[Stored records]
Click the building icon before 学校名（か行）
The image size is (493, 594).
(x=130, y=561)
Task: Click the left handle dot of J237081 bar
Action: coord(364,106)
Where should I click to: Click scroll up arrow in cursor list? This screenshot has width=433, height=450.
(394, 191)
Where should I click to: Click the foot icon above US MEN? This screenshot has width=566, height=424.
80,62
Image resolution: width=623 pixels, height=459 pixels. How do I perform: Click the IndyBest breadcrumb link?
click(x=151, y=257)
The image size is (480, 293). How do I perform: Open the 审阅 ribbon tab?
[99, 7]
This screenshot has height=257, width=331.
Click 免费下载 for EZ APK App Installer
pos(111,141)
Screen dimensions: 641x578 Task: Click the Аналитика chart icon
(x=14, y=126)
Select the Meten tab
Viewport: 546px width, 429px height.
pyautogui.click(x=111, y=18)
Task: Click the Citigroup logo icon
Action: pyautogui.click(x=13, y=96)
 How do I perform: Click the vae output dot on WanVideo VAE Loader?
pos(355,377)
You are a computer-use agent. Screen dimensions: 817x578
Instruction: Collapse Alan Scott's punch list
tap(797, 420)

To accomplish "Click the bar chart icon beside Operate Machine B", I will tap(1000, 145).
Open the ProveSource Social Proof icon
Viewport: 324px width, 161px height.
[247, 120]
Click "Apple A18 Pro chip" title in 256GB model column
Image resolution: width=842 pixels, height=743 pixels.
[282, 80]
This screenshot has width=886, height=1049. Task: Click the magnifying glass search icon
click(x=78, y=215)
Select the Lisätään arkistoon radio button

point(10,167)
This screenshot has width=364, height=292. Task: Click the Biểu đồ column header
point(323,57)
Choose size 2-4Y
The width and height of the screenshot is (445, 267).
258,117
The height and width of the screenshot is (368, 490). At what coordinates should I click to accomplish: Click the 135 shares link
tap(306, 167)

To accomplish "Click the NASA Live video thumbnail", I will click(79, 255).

■ What is being asked
The answer must be an exact copy of the lines from the one containing "Viewport: 324px width, 161px height." through the last line of the records, both included.

■ Solution to this task
Viewport: 324px width, 161px height.
[247, 120]
Click "Apple A18 Pro chip" title in 256GB model column
Image resolution: width=842 pixels, height=743 pixels.
[282, 80]
This screenshot has width=886, height=1049. Task: Click the magnifying glass search icon
click(x=78, y=215)
Select the Lisätään arkistoon radio button

point(10,167)
This screenshot has width=364, height=292. Task: Click the Biểu đồ column header
point(323,57)
Choose size 2-4Y
The width and height of the screenshot is (445, 267).
258,117
The height and width of the screenshot is (368, 490). At what coordinates should I click to accomplish: Click the 135 shares link
tap(306, 167)

To accomplish "Click the NASA Live video thumbnail", I will click(79, 255).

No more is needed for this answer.